Bom, melhor isso do que não descobrir nunca. Porque a vida é rápida demais.
sexta-feira, 3 de maio de 2013
O melhor presente
Quando a
gente descobre que vai ser mãe, o desejo básico é que o filho ou a filha ou os
filhos venham com saúde.
No ultrassom,
ficamos aliviadas quando vemos os 20 dedinhos no lugar. E a gente não deixa de
conferi-los sempre. Impressionante o quão bobas somos.
Com o
Giovani, não foi diferente. Ainda mais por causa do descolamento de placenta,
aos cinco meses de gestação. Mas, meu garotinho sempre foi um guerreiro. Um survivor.
A vida me
ensinou que saúde vai muito além dos dedos nas mãos e nos pés. Ela me deu um
filho autista de presente. Para simplesmente eu me tornar uma pessoa melhor, ver o que é invisível, entender o que não é falado, comunicar o que não é dito.
Mães vibram
e se orgulham das novidades dos filhos. Mães de autistas vibram por pequenas
vitórias. Mães se chateiam quando filhos não conseguem fazer algo. Mães de autistas comemoram quando os filhos conseguem fazer qualquer coisa.
Seria
injusto eu falar só de crianças autistas. Nesta semana, trabalhei durante o
feriado. E foi por uma boa causa. Estava em uma casa que cuida de crianças e
adolescentes com câncer. Conheci mães de vários estados e até uma de outro
país. E percebi que temos muito em comum.
Nós
desafiamos a Ciência, a Medicina. Vivemos cada dia. Somos exageradamente
otimistas. E comemoramos o que é comum para outros pais. Uma fala, um gesto, um
progresso. Tudo vale. O que é chocante para os outros, na verdade é rotina para a gente. E
criamos uma rotina só nossa, estranha ao mundo, mas que funciona.
Essa semana
eu ganhei um presentão. A diretora da escola me ligou para falar que o Giovani
estava participando dos ensaios para a festinha do Dia das Mães. Como há um
risco enorme de no dia da festinha ele se retrair, ela filmou o ensaio para assistirmos.
Ver o
Giovani do lado de outros colegas, rindo, tentando acompanhar a coreografia: um presente invisível e inigualável.
A todas as
mães, eu desejo presentes assim. Você nem precisa se preocupar em fotografar, em guardar na gaveta, porque ele jamais ficará gasto ou vai sumir. Ele já vem tatuado na sua
alma.
domingo, 3 de março de 2013
A eterna fé
A vida é cheia de fatos. Mas há palavras que são chaves para se escrever qualquer história.

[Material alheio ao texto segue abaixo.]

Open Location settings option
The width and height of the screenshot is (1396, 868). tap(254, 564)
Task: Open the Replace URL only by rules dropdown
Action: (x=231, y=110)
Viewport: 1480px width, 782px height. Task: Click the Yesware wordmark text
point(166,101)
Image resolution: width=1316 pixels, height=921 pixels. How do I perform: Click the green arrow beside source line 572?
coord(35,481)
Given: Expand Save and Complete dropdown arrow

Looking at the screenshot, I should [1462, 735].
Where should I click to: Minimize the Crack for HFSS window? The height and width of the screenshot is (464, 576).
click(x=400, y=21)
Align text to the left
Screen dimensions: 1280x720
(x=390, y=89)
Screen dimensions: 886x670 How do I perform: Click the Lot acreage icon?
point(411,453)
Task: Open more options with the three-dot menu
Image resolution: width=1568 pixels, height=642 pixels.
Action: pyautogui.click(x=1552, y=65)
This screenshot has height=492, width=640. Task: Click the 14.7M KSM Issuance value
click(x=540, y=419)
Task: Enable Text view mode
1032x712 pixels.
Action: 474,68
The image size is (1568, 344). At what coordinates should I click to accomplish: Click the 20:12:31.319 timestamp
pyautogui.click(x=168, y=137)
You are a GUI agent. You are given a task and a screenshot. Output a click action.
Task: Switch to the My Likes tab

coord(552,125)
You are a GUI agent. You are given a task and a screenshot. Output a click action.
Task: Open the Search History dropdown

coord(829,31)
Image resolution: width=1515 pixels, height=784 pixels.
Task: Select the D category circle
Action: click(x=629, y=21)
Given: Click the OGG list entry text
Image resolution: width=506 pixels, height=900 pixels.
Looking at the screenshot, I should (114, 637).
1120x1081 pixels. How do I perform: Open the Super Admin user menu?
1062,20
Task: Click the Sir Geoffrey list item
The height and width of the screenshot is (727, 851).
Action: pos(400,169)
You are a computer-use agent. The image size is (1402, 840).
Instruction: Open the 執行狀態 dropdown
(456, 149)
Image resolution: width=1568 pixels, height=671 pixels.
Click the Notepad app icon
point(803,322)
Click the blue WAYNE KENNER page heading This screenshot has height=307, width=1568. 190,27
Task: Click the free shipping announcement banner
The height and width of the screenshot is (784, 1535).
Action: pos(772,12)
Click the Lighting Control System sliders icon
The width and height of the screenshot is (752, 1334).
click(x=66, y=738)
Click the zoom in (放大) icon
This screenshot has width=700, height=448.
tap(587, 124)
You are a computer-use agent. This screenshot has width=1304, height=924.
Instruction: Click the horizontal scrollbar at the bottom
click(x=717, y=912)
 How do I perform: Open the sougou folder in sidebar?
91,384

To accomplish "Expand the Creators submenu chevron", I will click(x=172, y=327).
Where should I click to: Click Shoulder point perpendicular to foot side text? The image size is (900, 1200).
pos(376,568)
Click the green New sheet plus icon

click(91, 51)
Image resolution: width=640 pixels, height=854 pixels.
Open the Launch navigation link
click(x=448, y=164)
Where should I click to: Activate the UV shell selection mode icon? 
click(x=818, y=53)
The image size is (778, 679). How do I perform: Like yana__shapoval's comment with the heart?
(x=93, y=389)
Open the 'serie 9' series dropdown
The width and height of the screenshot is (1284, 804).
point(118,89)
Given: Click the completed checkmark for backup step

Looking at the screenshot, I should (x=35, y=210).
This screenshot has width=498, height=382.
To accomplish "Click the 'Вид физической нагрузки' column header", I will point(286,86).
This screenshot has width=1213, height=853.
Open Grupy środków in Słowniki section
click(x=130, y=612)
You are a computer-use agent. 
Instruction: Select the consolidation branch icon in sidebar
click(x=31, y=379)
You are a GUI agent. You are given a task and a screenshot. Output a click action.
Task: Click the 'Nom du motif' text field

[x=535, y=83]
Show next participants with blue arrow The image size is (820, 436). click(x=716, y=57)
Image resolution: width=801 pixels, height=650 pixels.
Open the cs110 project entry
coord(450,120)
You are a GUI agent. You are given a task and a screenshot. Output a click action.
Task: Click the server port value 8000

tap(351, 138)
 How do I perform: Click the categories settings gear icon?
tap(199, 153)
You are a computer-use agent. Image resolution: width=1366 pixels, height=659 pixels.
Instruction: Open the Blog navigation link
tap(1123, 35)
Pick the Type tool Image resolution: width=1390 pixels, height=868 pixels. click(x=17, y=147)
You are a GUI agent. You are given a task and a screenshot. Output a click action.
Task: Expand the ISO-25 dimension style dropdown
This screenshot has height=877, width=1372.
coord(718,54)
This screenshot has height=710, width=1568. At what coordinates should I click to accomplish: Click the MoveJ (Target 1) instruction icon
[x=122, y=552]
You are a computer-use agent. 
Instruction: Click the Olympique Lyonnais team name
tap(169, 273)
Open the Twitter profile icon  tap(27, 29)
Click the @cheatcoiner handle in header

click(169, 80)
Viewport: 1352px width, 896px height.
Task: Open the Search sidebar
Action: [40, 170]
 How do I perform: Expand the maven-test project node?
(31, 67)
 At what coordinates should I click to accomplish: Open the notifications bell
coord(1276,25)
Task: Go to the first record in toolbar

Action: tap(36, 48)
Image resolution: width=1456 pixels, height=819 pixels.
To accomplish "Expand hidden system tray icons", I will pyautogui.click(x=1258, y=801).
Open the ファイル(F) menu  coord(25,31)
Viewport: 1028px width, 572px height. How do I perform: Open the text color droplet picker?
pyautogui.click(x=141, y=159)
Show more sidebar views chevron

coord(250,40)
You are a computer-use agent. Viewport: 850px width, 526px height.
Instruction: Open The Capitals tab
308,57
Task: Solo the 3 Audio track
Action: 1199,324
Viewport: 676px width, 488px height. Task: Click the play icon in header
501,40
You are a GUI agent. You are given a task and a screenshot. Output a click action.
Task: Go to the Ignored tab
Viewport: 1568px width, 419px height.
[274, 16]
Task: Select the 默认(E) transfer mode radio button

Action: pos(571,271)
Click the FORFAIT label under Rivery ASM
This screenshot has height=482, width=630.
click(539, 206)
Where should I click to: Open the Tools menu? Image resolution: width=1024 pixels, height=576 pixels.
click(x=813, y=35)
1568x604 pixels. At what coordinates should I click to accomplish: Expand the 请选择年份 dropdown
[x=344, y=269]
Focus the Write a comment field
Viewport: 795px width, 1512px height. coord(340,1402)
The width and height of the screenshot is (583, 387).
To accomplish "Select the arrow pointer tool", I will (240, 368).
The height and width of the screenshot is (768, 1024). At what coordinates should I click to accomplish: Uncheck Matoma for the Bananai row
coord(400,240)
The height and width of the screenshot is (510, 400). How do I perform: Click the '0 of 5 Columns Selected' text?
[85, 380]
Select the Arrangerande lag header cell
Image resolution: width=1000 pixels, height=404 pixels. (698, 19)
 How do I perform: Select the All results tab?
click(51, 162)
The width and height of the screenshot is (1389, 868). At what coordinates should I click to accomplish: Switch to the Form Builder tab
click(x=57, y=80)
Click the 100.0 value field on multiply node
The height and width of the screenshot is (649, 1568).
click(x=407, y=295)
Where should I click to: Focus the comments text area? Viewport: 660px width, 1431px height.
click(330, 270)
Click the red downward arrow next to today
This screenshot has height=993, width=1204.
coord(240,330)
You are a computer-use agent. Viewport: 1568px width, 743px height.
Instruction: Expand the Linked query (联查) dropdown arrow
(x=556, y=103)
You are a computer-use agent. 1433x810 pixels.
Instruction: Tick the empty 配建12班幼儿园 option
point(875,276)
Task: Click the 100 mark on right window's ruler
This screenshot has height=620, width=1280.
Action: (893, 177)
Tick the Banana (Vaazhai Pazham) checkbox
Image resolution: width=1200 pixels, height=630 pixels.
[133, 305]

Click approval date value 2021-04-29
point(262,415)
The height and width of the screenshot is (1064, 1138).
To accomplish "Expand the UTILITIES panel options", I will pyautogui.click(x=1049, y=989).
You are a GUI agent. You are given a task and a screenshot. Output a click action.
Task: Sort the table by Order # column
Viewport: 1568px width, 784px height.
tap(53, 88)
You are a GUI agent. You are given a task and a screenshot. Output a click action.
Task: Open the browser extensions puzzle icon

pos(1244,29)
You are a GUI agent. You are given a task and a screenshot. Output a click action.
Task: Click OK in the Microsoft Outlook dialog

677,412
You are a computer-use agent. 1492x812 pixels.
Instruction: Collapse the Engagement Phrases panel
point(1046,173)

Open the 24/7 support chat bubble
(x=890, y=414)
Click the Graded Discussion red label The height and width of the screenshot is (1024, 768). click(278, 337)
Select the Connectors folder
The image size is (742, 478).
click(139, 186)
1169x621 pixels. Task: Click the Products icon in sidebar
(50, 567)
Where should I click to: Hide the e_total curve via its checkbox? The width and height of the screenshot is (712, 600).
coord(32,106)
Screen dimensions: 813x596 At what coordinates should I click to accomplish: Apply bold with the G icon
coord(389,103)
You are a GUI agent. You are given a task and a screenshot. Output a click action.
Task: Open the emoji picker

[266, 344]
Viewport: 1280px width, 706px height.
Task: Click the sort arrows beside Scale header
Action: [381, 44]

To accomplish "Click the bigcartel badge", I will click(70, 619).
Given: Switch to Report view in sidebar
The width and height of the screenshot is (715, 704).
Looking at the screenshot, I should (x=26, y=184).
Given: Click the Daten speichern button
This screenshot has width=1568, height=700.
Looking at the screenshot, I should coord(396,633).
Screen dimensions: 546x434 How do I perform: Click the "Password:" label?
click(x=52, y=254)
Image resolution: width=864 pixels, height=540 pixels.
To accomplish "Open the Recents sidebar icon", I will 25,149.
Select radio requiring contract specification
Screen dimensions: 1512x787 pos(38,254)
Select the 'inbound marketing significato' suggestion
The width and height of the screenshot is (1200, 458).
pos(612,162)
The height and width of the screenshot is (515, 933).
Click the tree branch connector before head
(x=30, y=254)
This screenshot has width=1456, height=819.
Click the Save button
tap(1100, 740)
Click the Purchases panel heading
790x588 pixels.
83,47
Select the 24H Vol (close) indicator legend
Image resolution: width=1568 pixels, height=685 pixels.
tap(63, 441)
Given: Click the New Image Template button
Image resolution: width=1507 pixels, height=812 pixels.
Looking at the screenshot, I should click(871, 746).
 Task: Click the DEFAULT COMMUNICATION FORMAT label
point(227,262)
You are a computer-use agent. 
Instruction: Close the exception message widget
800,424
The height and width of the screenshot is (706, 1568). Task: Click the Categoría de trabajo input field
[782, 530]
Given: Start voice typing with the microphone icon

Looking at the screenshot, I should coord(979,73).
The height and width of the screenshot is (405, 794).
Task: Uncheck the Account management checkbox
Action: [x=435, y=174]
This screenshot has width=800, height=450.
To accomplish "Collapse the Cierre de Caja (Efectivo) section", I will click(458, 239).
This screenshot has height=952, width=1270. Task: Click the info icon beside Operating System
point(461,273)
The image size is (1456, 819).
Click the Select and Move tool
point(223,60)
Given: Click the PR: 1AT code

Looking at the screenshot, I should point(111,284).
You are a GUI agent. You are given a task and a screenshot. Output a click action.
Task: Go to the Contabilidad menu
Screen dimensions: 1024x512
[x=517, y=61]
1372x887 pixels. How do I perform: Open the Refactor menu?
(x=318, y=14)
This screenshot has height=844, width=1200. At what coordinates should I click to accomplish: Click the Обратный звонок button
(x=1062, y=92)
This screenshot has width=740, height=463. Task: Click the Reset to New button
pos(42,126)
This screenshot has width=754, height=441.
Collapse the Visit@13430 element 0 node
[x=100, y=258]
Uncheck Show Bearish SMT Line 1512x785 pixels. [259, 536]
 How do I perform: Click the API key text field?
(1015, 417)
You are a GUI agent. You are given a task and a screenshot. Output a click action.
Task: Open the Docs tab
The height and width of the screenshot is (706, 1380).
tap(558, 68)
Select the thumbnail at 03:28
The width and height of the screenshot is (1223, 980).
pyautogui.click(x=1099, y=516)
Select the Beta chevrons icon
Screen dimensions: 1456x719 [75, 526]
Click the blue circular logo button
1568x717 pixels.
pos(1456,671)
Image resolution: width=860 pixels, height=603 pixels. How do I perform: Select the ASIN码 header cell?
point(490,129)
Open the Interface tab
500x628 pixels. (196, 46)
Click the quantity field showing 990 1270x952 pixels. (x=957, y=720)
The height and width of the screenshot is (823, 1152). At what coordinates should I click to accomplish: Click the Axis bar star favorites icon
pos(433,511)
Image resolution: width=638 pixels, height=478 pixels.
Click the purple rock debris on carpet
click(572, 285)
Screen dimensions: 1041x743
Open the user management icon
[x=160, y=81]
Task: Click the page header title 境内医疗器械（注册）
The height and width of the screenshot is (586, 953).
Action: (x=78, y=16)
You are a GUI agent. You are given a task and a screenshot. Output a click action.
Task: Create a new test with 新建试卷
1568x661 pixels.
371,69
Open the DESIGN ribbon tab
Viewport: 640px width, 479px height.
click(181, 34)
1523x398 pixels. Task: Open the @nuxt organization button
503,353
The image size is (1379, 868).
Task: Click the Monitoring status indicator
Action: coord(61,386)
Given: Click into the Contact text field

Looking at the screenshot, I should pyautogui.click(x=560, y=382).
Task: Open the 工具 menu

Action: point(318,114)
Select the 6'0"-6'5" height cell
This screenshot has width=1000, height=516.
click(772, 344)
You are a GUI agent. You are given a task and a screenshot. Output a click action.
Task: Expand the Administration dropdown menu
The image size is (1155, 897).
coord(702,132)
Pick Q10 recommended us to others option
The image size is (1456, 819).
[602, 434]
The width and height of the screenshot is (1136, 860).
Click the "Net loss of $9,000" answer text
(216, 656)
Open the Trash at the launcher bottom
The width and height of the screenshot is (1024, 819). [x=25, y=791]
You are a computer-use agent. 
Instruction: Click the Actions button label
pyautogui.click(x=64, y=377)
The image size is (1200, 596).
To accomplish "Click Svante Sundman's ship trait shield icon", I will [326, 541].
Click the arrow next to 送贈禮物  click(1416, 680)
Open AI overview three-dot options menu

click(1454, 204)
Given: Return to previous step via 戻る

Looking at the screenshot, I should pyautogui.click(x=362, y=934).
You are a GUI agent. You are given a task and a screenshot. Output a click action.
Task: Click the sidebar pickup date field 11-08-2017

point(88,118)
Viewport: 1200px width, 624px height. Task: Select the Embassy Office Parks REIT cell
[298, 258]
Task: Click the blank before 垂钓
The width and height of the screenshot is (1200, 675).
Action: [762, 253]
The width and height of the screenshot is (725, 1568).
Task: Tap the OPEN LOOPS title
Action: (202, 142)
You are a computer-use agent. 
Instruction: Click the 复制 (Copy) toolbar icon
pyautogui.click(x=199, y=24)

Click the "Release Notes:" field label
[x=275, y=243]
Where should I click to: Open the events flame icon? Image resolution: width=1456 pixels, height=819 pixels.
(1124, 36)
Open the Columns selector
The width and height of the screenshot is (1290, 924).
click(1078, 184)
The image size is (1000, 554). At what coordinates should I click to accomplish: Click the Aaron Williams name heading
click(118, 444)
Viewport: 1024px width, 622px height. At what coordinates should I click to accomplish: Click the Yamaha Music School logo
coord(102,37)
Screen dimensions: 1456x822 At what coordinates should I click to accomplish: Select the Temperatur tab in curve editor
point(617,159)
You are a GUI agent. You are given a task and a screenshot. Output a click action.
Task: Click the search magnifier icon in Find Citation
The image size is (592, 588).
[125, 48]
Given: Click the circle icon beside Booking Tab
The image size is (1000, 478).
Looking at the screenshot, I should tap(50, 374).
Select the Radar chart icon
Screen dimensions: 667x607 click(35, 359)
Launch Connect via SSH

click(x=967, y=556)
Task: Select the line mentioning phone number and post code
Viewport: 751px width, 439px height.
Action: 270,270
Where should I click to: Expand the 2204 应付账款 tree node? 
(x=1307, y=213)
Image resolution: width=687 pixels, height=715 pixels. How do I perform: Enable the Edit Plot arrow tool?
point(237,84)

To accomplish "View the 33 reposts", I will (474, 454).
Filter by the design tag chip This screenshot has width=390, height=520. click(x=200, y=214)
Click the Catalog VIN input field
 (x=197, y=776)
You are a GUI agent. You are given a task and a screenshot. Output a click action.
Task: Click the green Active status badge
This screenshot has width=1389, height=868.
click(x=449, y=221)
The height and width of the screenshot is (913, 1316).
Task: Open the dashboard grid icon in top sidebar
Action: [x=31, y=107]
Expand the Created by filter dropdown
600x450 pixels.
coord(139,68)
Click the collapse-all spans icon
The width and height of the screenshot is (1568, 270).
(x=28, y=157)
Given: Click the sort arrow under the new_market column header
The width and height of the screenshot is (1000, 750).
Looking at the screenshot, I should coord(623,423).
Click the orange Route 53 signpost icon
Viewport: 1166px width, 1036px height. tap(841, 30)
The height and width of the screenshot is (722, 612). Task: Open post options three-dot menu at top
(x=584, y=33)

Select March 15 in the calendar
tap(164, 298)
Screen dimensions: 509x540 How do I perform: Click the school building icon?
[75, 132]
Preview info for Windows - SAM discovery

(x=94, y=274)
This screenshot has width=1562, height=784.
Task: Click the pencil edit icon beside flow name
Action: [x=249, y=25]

Outro dia, numa mesa de almoço, ouvi opiniões diversas sobre o que é ser religioso. Ninguém na mesa, exceto eu, tem religião. Um chegou a opinar que ser religioso signfica ser preconceituoso. Preferi me calar, até porque muitos ali nem sabem que tenho uma religião. E nem gosto de expor isso, a não ser que me perguntem sobre o tema. Acho que tudo tem que ser natural, pelo caminho e pelas convicções de cada um. Sou totalmente contra impor qualquer coisa, porque isso é simplesmente intolerância, algo abominável para mim.
Fiquei refletindo sobre isso e acho que há palavras que transcendem qualquer religião. Independentemente do que a pessoa acredita. Fazem diferença na história que escrevemos todos os dias, que nos parecem cada vez mais malucos, incompreensíveis e que não deixam de nos surpreender sempre.
Acreditar. Mesmo quando o corpo tá cansado, quando as
evidências são contrárias.
Perseverar. O mais importante dos segredos. Quem não
continua, não completa, não chega ao fim.
Resiliência. A irmã fiel da perseverança. A que faz você
sobreviver onde não há inspiração para isso.
Olhar. Amplamente, para enxergar o todo e não um recorte.
O que serve para derrotas e conquistas.
Agir. Só se constrói algo fazendo. Menos teorias, mais
ações.
Conhecer. Sempre. Conhecimento é uma das poucas coisas
que ninguém tira de você. A outra é a fé.
Silenciar. A mais inteligente das palavras. Saber usá-la é uma virtude, que se adquire com o tempo.
Gestos. Os melhores são os ocultos. Nem sempre é preciso saber o bem que você fez para alguém.
Fé. O ingrediente de tudo. Em si mesmo, no próximo, na
vida, no que você acredita. Sem ela, não se começa, não se caminha, não se
chega a lugar algum.
E a história continua. Não importa no que você acredita. Não importa no que os outros acreditam. Importa é o que você aproveita de bom de si mesmo e do próximo.